• EXERCISE GOAL
Your task is to copy the stretch of lines in the records below that begins with the line containing "Listen to Selected Text (494, 373)" and ends with the line containing "تمرین شنیدن در", exactly as written, with nothing added.

(Screenshot grounding data)
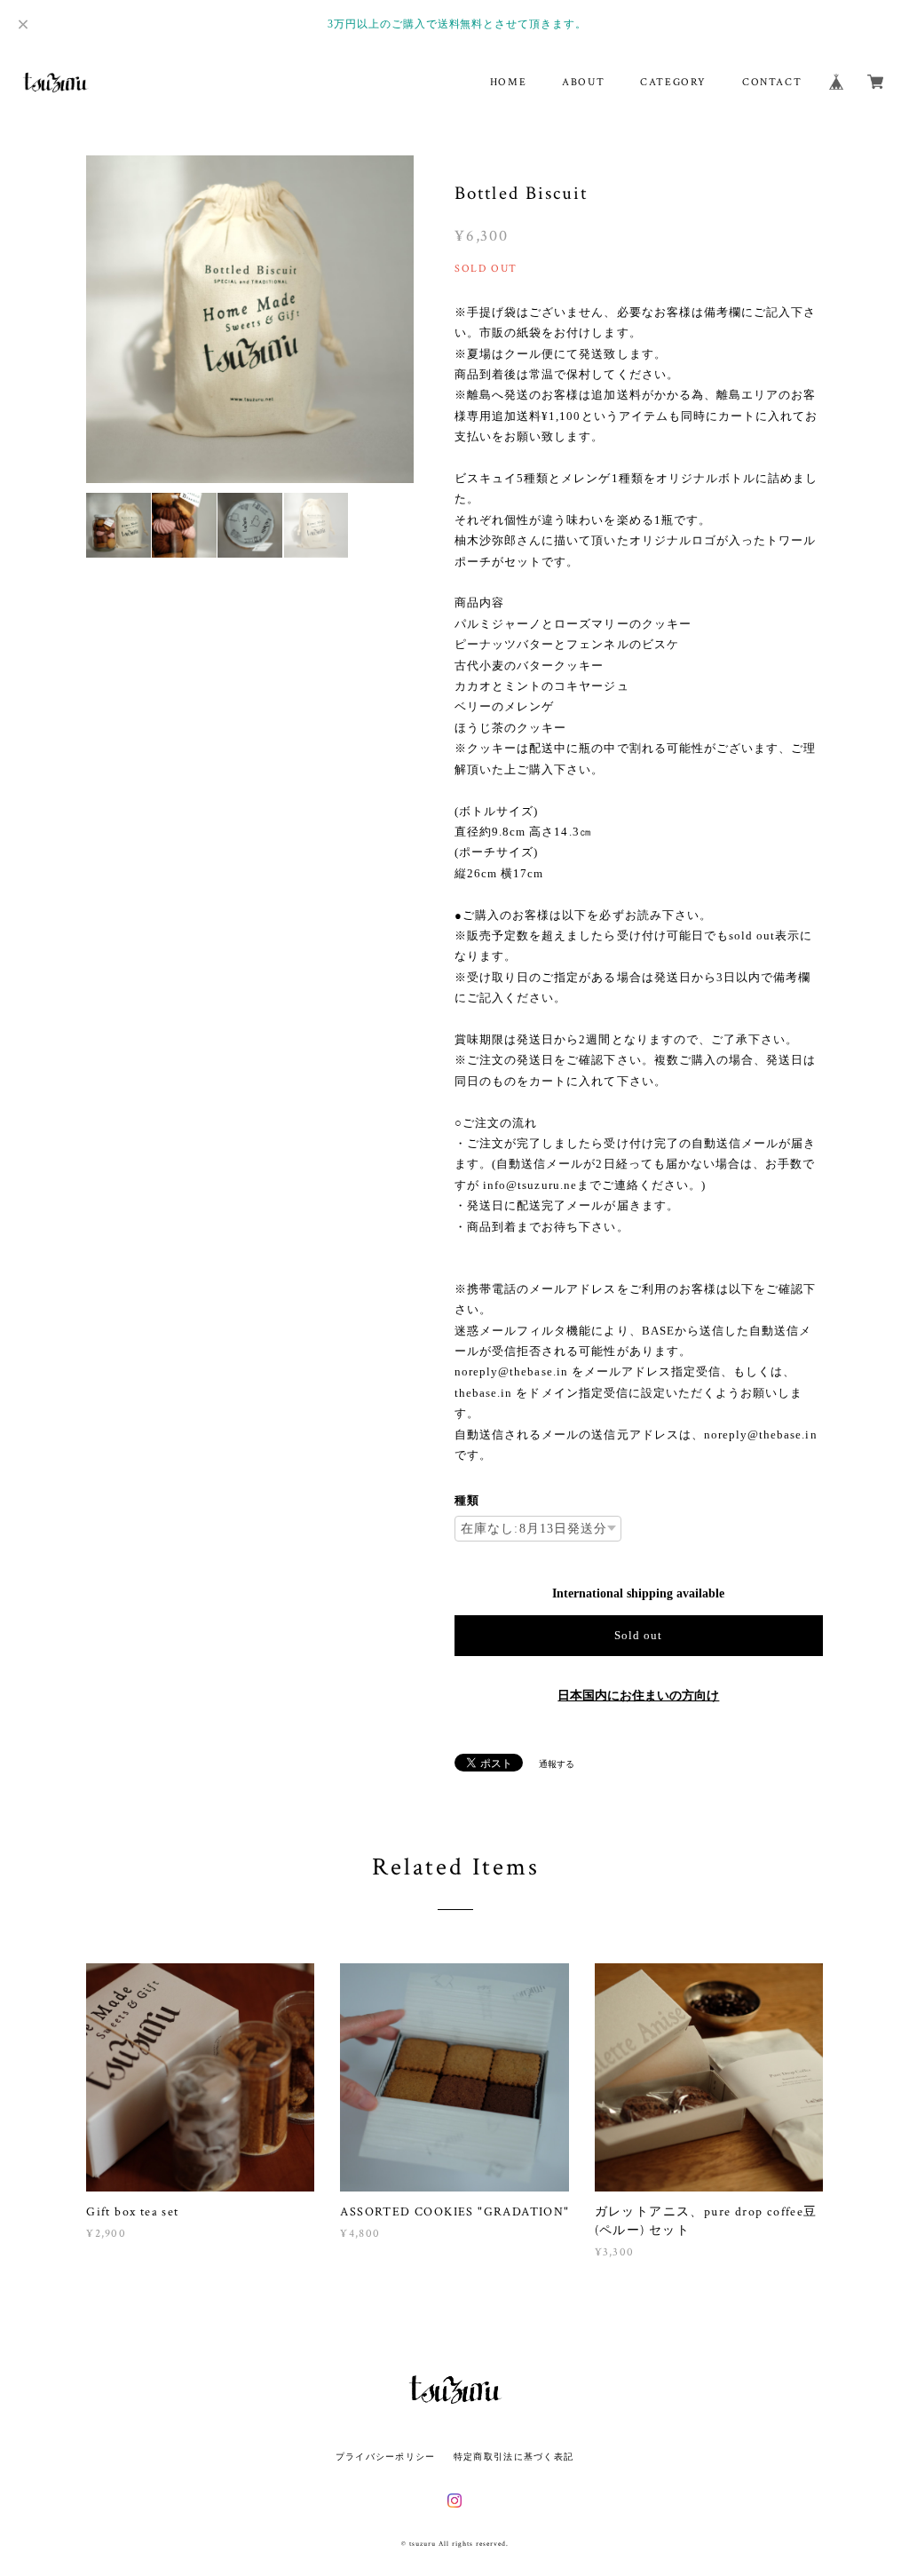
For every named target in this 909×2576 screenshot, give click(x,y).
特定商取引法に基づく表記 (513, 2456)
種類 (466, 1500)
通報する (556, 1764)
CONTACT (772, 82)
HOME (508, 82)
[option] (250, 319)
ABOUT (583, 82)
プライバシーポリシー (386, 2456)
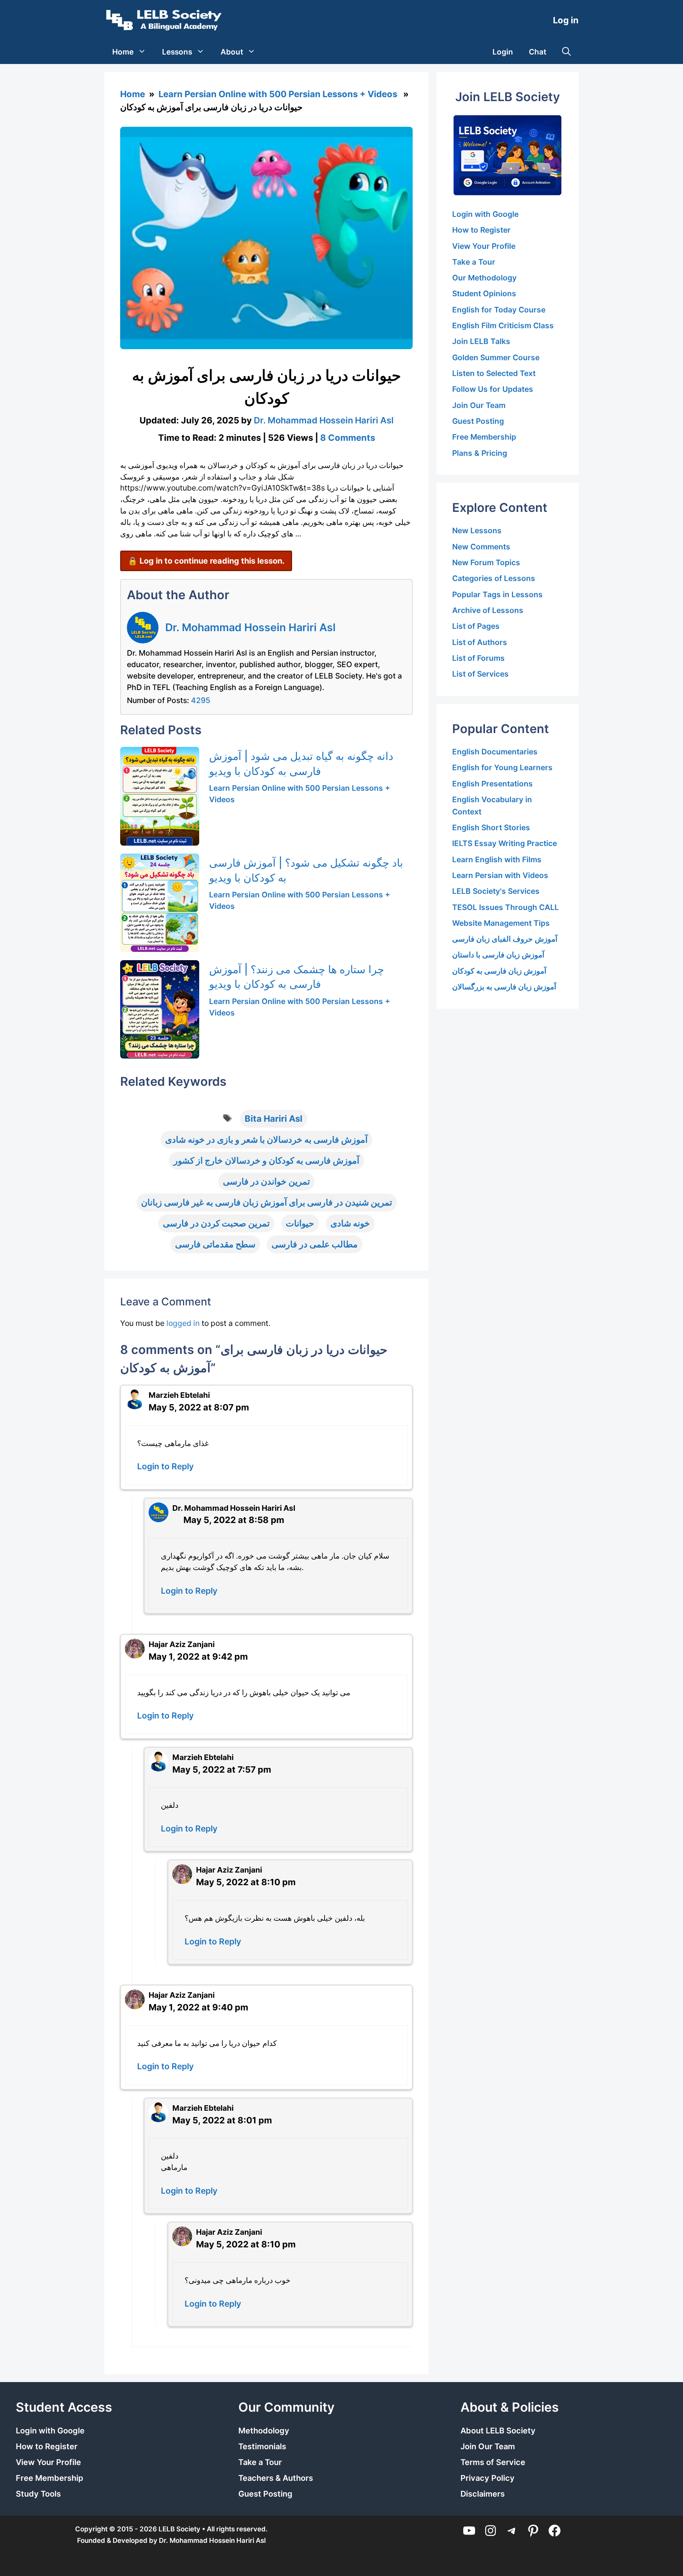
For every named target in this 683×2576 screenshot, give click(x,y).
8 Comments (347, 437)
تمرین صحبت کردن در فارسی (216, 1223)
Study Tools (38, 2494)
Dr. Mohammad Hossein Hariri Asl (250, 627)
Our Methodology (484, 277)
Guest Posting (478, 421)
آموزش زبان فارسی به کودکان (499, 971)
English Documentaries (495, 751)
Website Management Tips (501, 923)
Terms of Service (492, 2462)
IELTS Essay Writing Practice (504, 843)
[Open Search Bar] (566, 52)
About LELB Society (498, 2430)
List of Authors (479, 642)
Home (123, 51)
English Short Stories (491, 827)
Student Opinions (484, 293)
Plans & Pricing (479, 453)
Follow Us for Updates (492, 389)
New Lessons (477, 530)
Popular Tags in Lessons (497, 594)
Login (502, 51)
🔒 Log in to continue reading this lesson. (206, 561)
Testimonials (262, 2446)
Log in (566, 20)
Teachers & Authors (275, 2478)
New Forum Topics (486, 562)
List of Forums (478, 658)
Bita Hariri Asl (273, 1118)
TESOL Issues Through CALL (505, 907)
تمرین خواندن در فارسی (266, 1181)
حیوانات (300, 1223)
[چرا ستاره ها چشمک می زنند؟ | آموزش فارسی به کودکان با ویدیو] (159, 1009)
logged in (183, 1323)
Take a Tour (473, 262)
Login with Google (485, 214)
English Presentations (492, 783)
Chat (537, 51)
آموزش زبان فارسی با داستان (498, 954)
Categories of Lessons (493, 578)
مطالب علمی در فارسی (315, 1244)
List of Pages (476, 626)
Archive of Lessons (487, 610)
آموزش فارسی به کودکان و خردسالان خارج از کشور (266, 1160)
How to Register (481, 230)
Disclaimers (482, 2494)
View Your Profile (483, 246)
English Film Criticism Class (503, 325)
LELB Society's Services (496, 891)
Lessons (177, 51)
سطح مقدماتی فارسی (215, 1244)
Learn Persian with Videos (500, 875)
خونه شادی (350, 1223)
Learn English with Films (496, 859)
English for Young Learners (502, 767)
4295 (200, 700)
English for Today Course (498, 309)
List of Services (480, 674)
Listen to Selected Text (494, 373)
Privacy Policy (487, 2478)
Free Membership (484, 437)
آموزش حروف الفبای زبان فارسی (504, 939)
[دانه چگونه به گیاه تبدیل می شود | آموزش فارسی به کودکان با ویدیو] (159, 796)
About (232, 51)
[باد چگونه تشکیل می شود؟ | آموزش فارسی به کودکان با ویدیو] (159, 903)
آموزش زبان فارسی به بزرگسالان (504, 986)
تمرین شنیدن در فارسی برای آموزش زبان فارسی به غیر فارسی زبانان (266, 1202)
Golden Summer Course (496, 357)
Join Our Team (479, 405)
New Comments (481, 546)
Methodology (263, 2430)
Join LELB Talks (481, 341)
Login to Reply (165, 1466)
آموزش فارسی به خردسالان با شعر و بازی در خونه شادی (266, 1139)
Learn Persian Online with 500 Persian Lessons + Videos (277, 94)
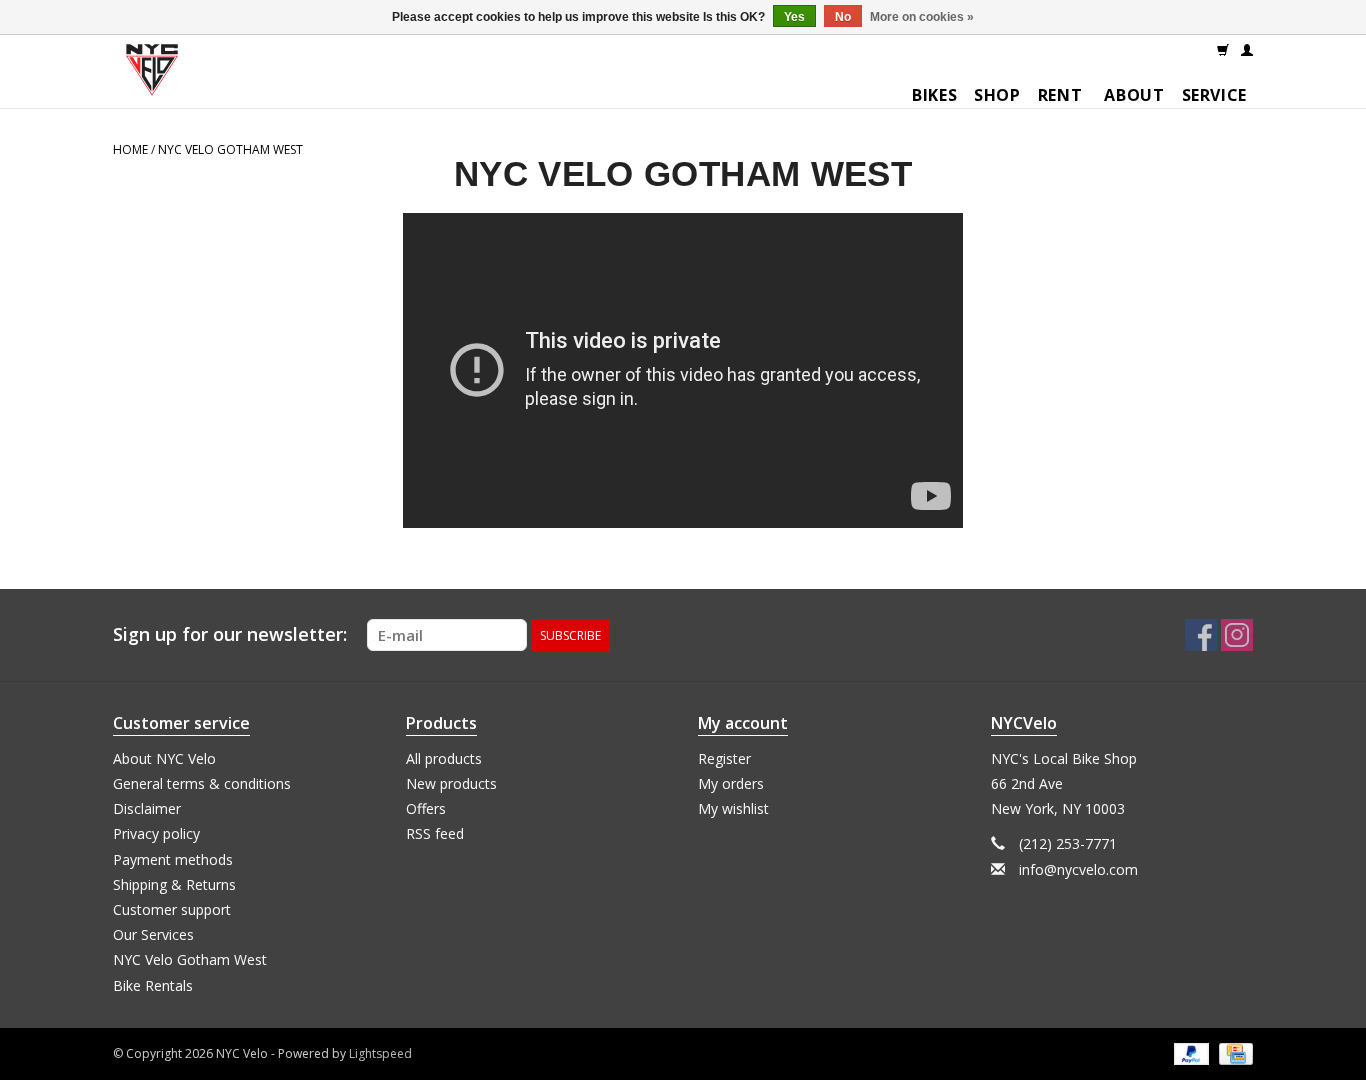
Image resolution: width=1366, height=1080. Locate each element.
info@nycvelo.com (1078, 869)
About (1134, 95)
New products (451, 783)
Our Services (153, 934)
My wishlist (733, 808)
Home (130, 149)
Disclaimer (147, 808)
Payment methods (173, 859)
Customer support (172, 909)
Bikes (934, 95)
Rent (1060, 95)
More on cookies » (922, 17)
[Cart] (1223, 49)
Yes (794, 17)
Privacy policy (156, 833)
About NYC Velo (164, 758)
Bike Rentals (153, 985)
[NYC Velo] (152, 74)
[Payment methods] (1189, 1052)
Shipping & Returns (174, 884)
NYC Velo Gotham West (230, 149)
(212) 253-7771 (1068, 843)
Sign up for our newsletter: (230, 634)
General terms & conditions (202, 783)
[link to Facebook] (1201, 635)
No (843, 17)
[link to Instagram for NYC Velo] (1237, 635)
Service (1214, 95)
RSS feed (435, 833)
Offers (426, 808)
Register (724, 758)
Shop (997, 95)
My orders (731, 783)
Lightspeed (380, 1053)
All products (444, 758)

• RESPONSE TO THE EXERCISE
Listen to Selected Text (494, 373)
Privacy Policy (487, 2478)
Free Membership (484, 437)
آموزش حروف الفبای زبان فارسی (504, 939)
[دانه چگونه به گیاه تبدیل می شود | آموزش فارسی به کودکان با ویدیو] (159, 796)
About (232, 51)
[باد چگونه تشکیل می شود؟ | آموزش فارسی به کودکان با ویدیو] (159, 903)
آموزش زبان فارسی به بزرگسالان (504, 986)
تمرین شنیدن در فارسی برای آموزش زبان فارسی به غیر فارسی زبانان (266, 1202)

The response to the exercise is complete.